A TENNIS club has celebrated being named one of the best park clubs in the country.

Branksome Park Tennis Club came second in the park venue award by the Lawn Tennis Association, after winning the Dorset award for the third time, and the regional south and south west award.

Head coach at the club Aaron Russell said he was ‘proud’ to reach the national shortlist, just six years after taking over the club.

“I don’t feel that it’s an award for me, it’s my name on the banner but really it’s my team and more importantly the members, the people that actually come. Without them, we wouldn’t be here,” Aaron said.

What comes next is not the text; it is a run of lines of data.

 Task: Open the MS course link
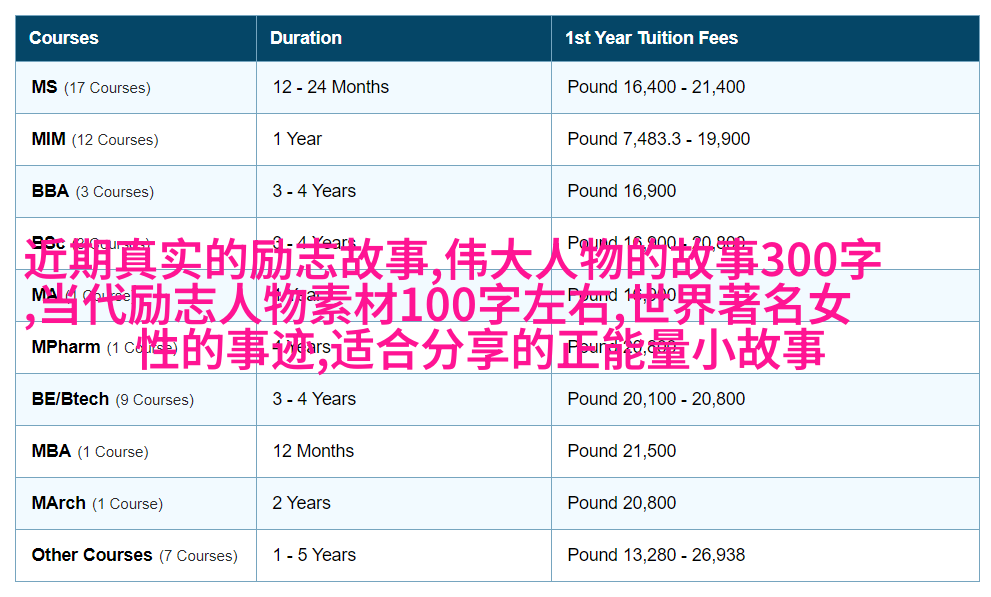[x=45, y=87]
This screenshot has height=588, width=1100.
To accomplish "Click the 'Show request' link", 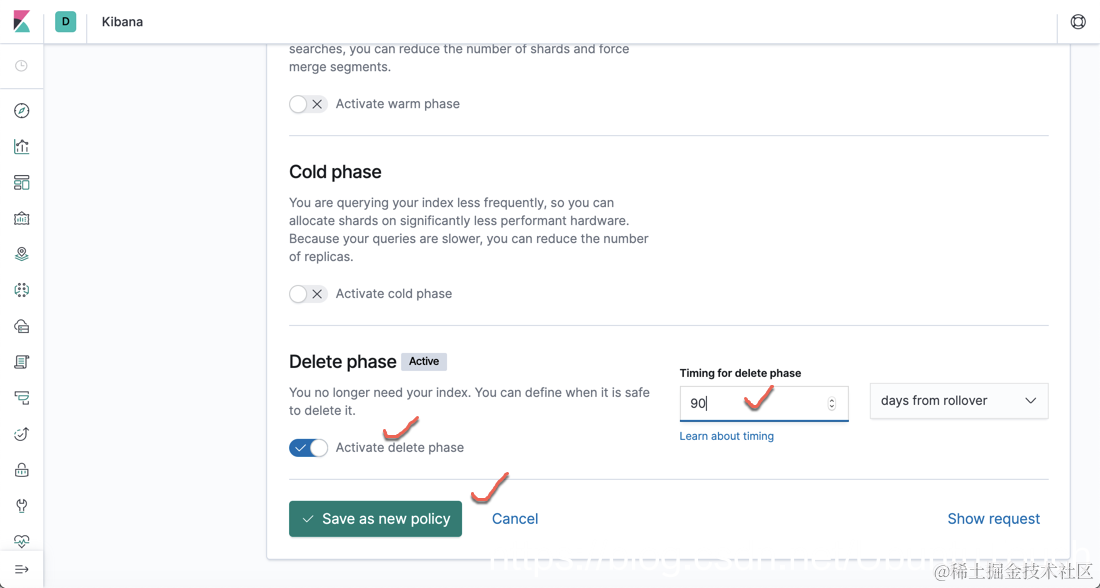I will coord(993,519).
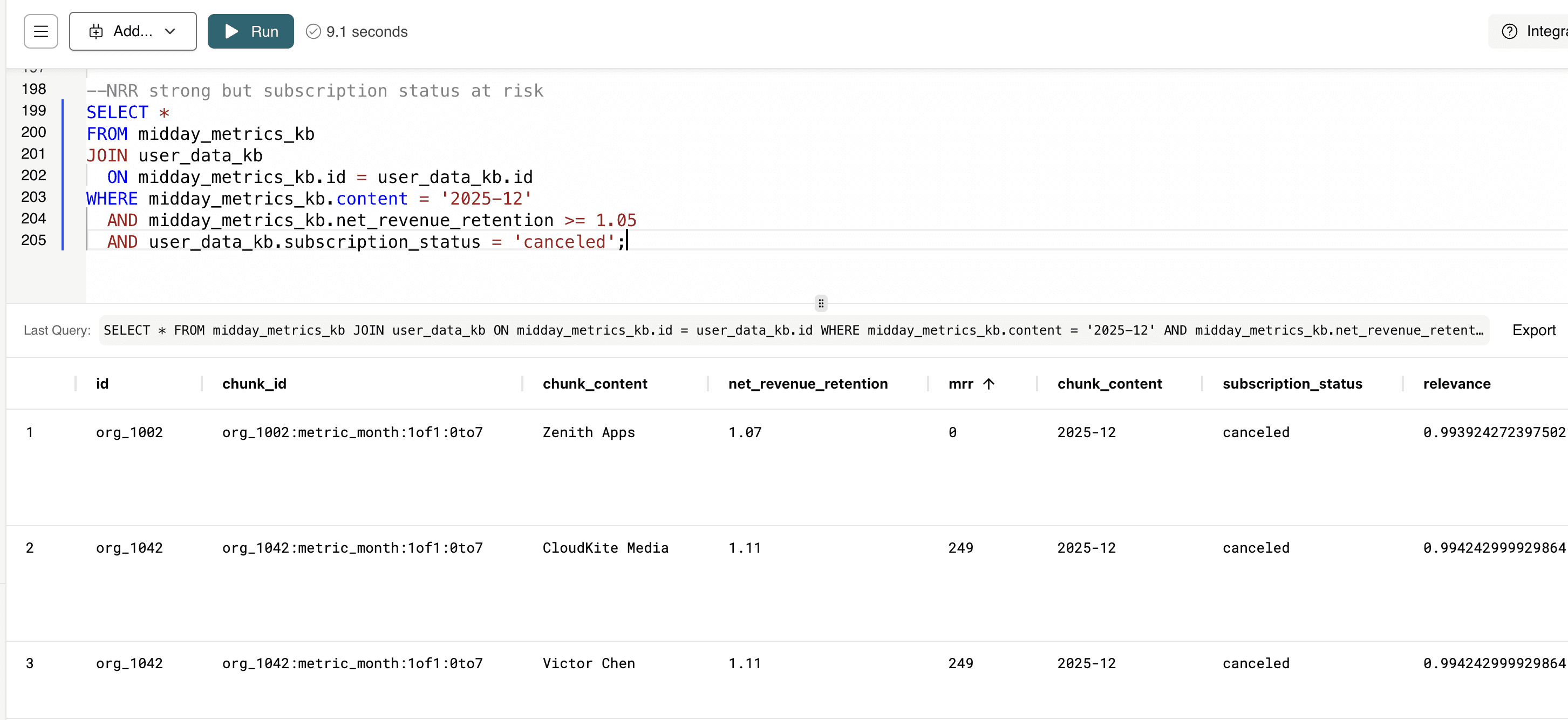1568x720 pixels.
Task: Select the CloudKite Media cell
Action: coord(605,548)
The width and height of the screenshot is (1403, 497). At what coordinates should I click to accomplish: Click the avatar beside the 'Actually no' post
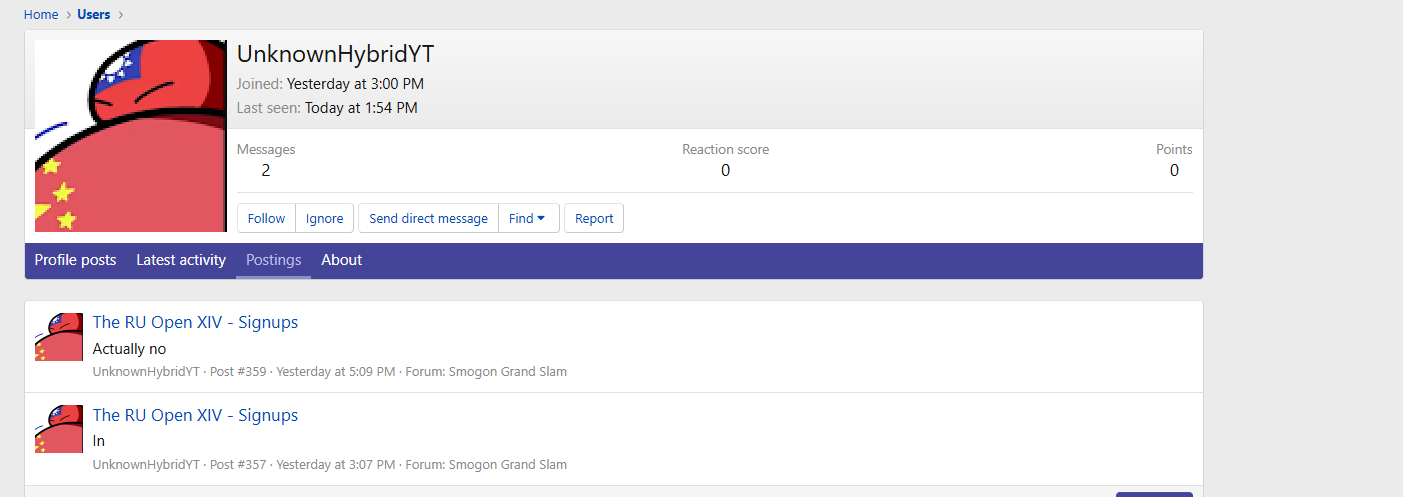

“I’m just a tennis coach, I just run the club. It’s you guys that come that have got us this award. It’s quite nice to share it with them.”

When Aaron took over, the club had ‘lumpy courts and falling down nets’. But, following investment from BCP Council for new courts and floodlights, the club has transformed.

It was recognised for its welcoming atmosphere, inclusivity and cheap membership costs at £2.40 a month for families, something which can cost hundreds of pounds a year at other clubs.

“BCP Council have been instrumental in that. We’re technically a partnership, the council owns the courts, I then run the site,” Aaron said.

“They’ve come in with this membership price, so that’s all them. The council have done an amazing job there.

“It’s just opening the door to literally any person that wants to play tennis, has the opportunity. That is the main drive of what we do here.”

Aaron invested £50,000 into opening a café at the club, something he says helps to contribute to the community feel.

“There’s a lot of hard work from a lot of people to have gone into this, and it makes coming to work really enjoyable when you can see the effect it’s having on people,” Aaron said.

“I’m very fortunate in that I get not only to teach tennis but I get to run this community club.”

When he took the club on, it had around 1,000 bookings a year. This has grown to 6,000, with 800 active members and 2,000 people on the club’s coaching database.

“I’m in contact with all the other coaches and none of them can believe the numbers that we’re pumping out,” Aaron said.

“It’s insane. On a Saturday morning, every table is taken, all the kids are on court, the parents are having a coffee and a chinwag. It’s that atmosphere and that feel of that community.”

The 33-year-old coach said he has ‘big plans’ for the future, including buying court covers to tackle the issue of ice in the winter, and to introduce pickleball.

“I’m very proud and happy where we’ve come,” he said. “I’ve got the lease here for another 15 years, I’ve got a lot more work to do yet.”